ブラックボトムブラスバンド~問答無用!演奏が始まった瞬間になにもかもを咀嚼できる説明のいらない揺るぎない音楽性。つ、つええと言わざるを得ません。

ロゴス(LOGOS)

夏フェスの始まりを告げるバンド

出演回数:6 回

  • フジロックフェスティバル / FujiRockFestival >> 2 回
  • ライジングサンロックフェスティバル / RisingSunRockFestival >> 2 回
  • 朝霧JAM / AsagiriJam >> 1 回
  • サマーソニック / Summersonic >> 1 回

すべてはここから始まった

夏フェスの始まりのバンドなわけですが、といっても降りしきる雨の中の最悪で最高のスタートだったわけですがフジロックの何たるかがここでこの瞬間に決まったのではないかと後から振り返ると強くそう思います。
遂に日本にもこういう時代が来た!と。そういう意味でこのニューオリンズスタイルのいわゆる日本、極東アジアのローカル地域では決してメインストリームではないが世界中で愛好されるスタイルのバンドが日本にいたことは僥倖だったのではないかと思う次第です。
あまりなじみのない音楽スタイルではありますが、何故かあのロケーションにハマっていることだけは分かるという幸せな瞬間。
ベタな言葉で表現すると場のヴァイヴが練り上げられるというか、これこそ正にフェスの醍醐味。知らない音、バンドであればあるほどそこに立ち会えたことの奇跡に心が震えるという構造なわけです。
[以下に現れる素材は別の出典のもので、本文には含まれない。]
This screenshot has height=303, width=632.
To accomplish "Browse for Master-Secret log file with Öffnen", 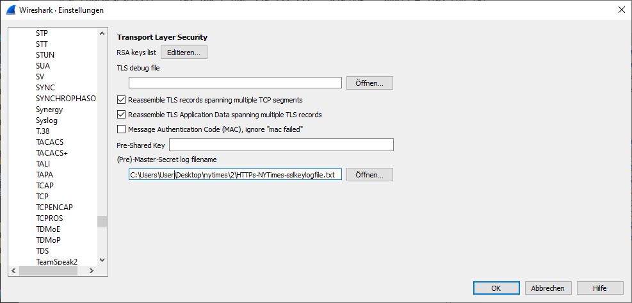I will coord(369,175).
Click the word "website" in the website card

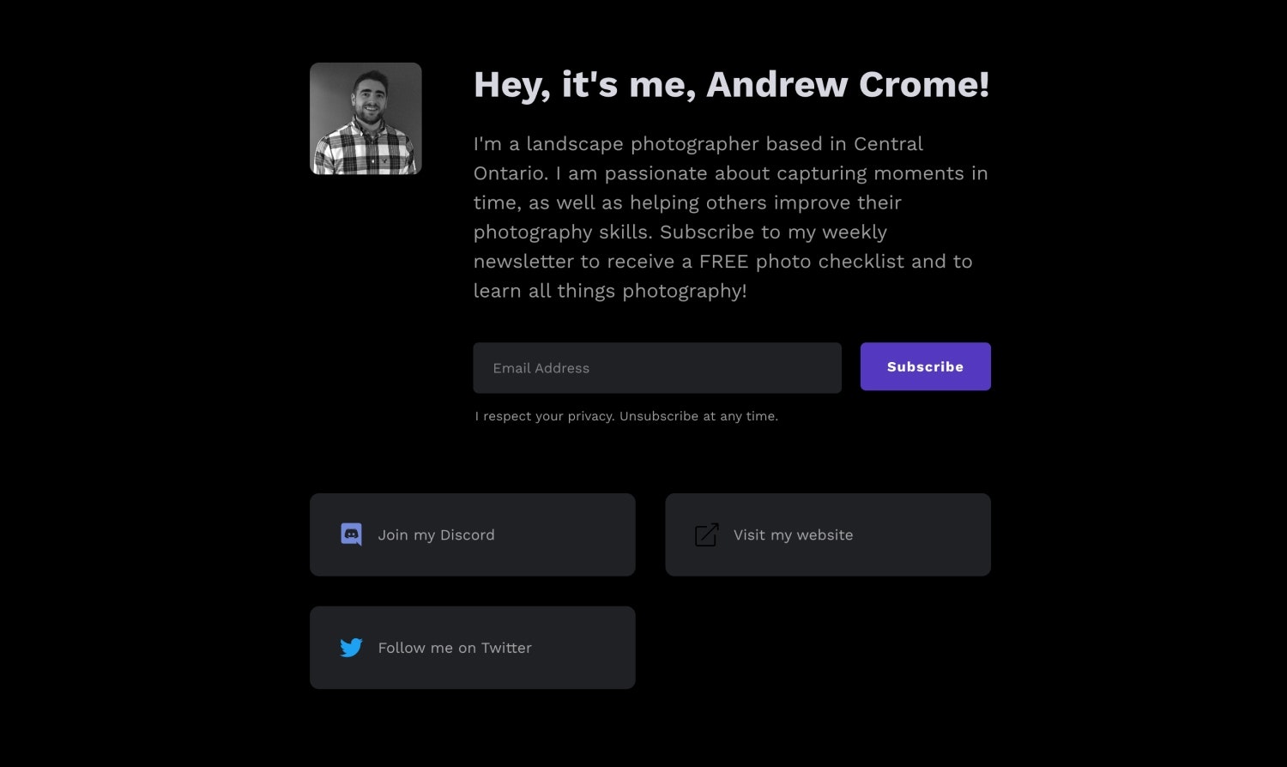[825, 534]
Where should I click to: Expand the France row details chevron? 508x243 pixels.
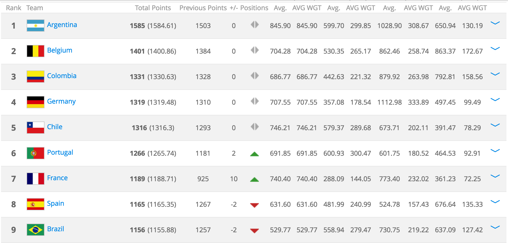pos(495,176)
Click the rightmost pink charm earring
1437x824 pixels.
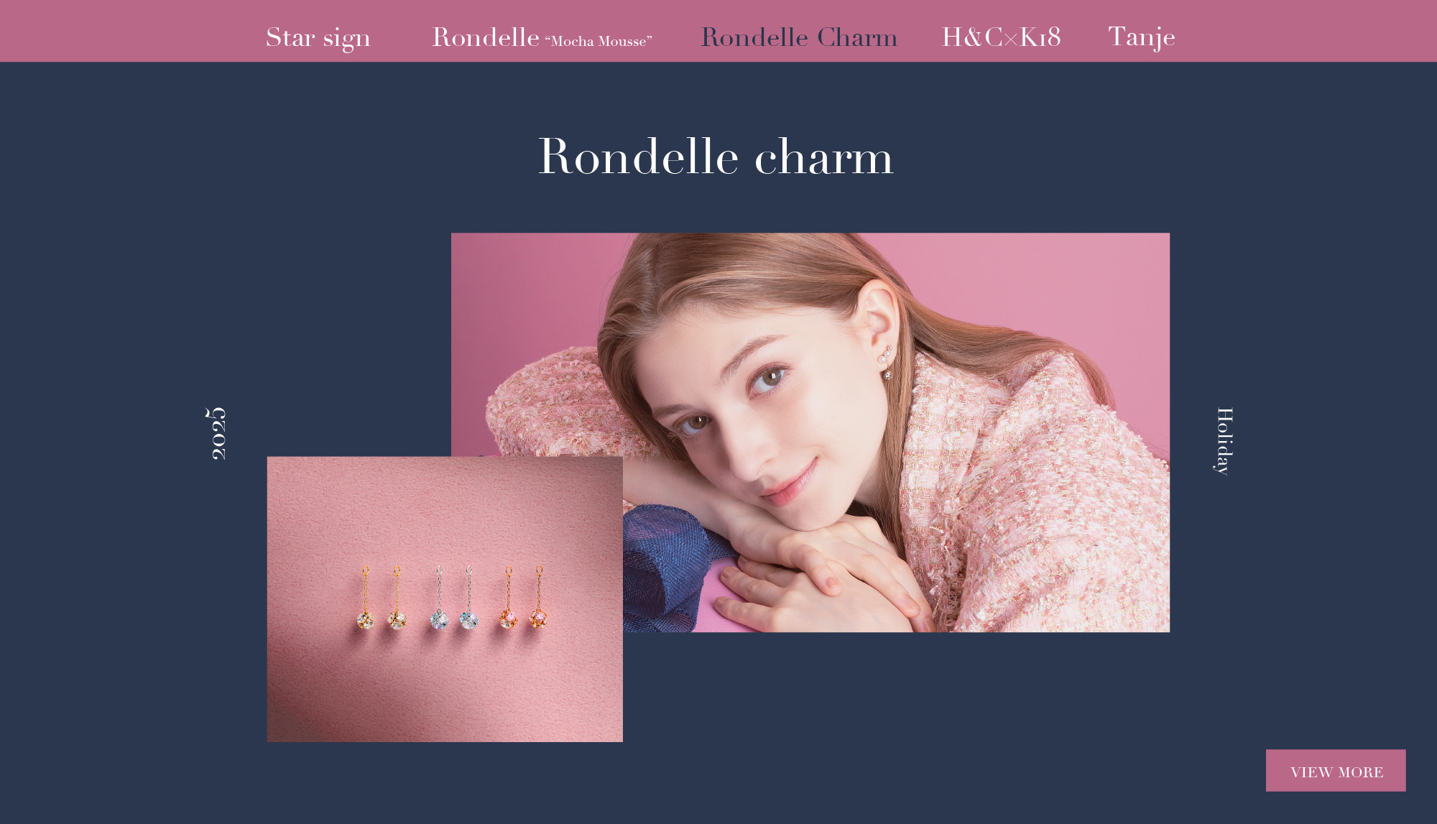click(539, 598)
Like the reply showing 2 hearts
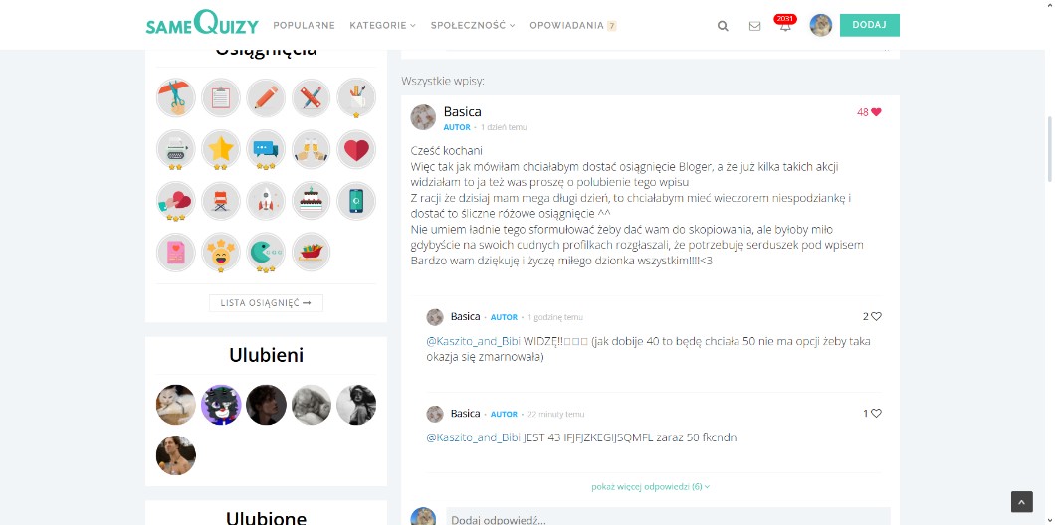 point(876,316)
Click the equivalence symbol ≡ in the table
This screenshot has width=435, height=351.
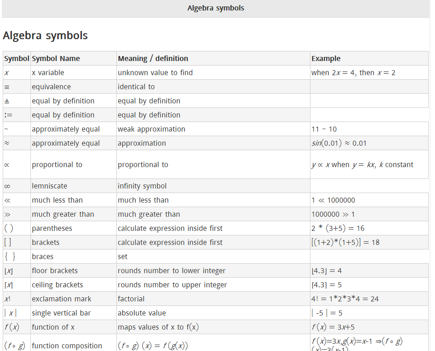(x=6, y=87)
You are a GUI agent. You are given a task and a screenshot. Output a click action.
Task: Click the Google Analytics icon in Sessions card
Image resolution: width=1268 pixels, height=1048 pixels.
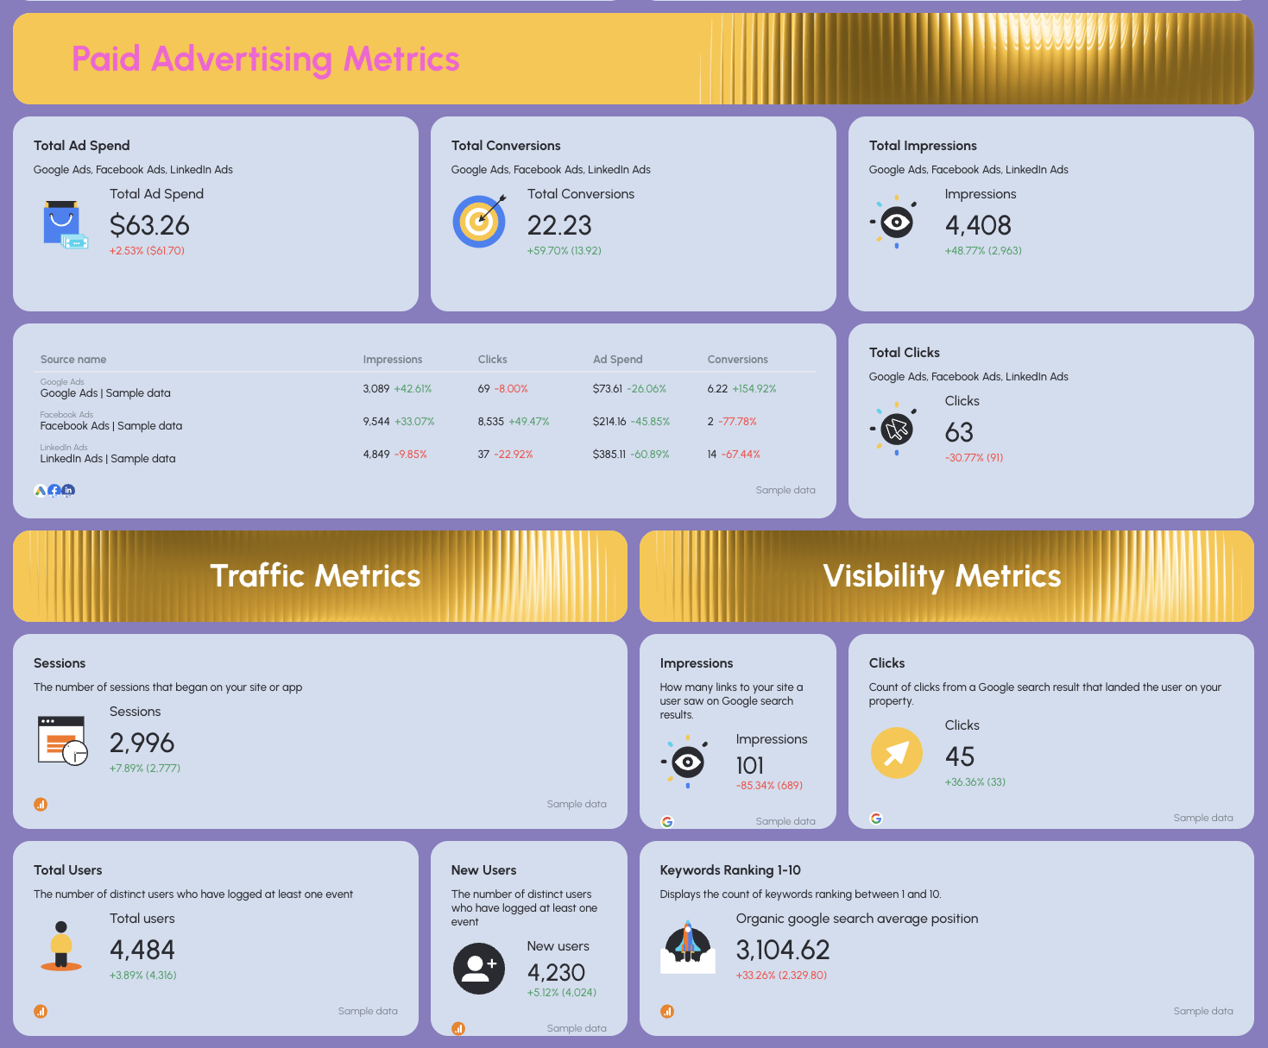(x=41, y=804)
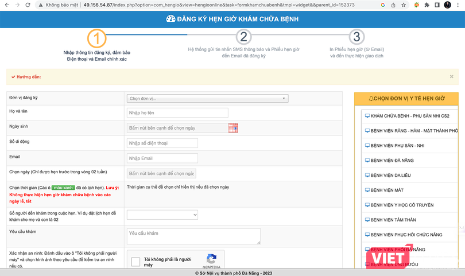Click the 'Nhập Email' input field
Viewport: 465px width, 276px height.
(162, 158)
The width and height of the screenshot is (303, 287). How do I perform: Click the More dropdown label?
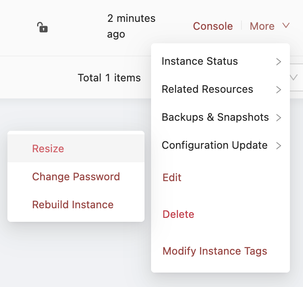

ああ厨2病全開の表現になってしまったw
管弦楽器が成せる業なのかは分かりませんが渋さにも通じる初見の老若男女をも虜にさせるステイタスに全振りのアクトがこのブラックボトムブラスバンド。
ニューオリンズという言葉から感じられるある種のアイロニーはジャズやブルースを飛び越えひとつのジャンルとして確立しているといってもいいでしょう。
元は葬式の際に楽器を持って行進することが原点の形式であり、その成り立ちからしてもエモーショナルな部分が重要なことは分かるというもの。
ゴスペルなんかもそうですが、日本人の感覚では厳粛な雰囲気で行われがちの冠婚葬祭からこういった「音楽」が派生することが黒人音楽の特異性とでも言うべきでしょうか。
そういった基礎知識はなくとも祭りだ!祭りだ!べらんめえにとても似合う音楽であることは間違いありません。
80年代から地下で蠢いてきたシーンで醸成されたリスナーとしての日本人は、まだこの90年代半ばでは頭空にして盛り上がるような人種ではなかったはずですが、そこはええじゃないかの遺伝子が残る我々ですよ。
夏フェスが創った最大の功績がやっと「知らない」とか「聞いたこともない」アクトでも瞬時に判断してその場にふさわしい振る舞いが出来るようになったことなんですよね。
フジロックでも毎年必ずいるようななんだか知らねえけど見たらアホのように盛り上がるアクトで楽しむ術をようやく身に着けることが出来たのでした。その雛形のようなバンドが日本に数多くいることを知らしめただけでも夏フェスがあることに意義があるのではないでしょうか。
さて1997年にフジロックのステージに立った彼らですが、少し時間が空いて2004年のサマーソニック、新設されたビーチステージのこれまた一発目に演奏しました。
こういった雰囲気重視のステージで方向性を決定づけるために必要なバンドであることの証拠なのかもしれません。重要。